It's been another brutal year for oil and energy. While prices are still up from the big industry meltdown in 2015 and 2016, an initial rally early this year has evaporated as worries over global economic growth have taken center stage. As lower growth -- or even economic contraction -- means less energy is needed, that has spelled bad news for oil and energy producers.

Nevertheless, a handful of companies have been rolling with the punches, and tough times often create a buying opportunity. Here are three oil stocks -- excluding pipeline companies, which you can read up on here -- that are worth a look: Chevron (NYSE:CVX), Occidental Petroleum (NYSE:OXY), and Phillips 66 (NYSE:PSX).

A closeup pic of a gas pump. Someone out of the cameras view is giving a thumbs up.
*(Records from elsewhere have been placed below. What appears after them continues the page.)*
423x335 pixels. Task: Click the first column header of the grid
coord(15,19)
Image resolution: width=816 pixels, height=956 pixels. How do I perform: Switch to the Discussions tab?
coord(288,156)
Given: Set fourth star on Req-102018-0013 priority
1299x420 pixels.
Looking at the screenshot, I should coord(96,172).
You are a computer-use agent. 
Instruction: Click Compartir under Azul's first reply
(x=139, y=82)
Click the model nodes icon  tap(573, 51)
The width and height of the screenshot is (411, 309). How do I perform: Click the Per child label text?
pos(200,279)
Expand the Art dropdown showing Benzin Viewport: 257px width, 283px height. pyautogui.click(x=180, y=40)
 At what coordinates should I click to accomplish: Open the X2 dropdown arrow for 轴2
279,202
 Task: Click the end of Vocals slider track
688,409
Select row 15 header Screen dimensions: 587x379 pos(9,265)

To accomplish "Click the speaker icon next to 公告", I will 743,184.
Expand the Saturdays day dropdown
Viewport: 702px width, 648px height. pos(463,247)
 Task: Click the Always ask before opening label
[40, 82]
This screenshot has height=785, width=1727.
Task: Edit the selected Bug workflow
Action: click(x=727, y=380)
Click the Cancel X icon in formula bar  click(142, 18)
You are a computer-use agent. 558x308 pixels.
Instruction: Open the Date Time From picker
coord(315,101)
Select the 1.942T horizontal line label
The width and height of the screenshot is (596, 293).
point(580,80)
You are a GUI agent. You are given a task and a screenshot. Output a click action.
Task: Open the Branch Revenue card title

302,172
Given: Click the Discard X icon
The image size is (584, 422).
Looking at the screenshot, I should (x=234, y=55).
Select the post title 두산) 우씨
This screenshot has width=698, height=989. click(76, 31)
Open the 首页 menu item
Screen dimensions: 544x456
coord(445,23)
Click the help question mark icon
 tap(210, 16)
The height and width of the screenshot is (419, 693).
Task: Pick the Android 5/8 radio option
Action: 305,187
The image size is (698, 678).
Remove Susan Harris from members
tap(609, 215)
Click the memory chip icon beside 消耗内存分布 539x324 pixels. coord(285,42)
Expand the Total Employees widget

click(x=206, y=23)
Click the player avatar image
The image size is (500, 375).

Image source: Getty Images.

A big name offers a margin of safety

Chevron is a boring pick. Given that it's one of the biggest names in the energy industry, there's not going to be any sizzling share price appreciation here -- and that's exactly why it appeals to me right now. In spite of all the ups and downs inherent in oil, Chevron has managed the swings well and has handily beat out the average energy stock's return over the last decade.

CVX Chart

Data by YCharts.

The integrated oil giant and services company has managed to outperform the average by keeping a tight hold on operating costs and has kept its level of debt low. That has helped its free cash flow -- basic profit after operating and capital expenditures are paid for -- continue to chug higher, especially since the cyclical bottom back in 2016. Free cash flow is up 166% over the last decade and was $18.5 billion over the last trailing-12-month stretch.  

Best yet is the dividend, currently yielding 4.2% a year and easily covered by Chevron's cash-generating machine. Management has also talked about needed industry consolidation, and its healthy balance sheet will give it the ability to make some acquisitions and other investments to drive slow and steady growth in the years ahead.  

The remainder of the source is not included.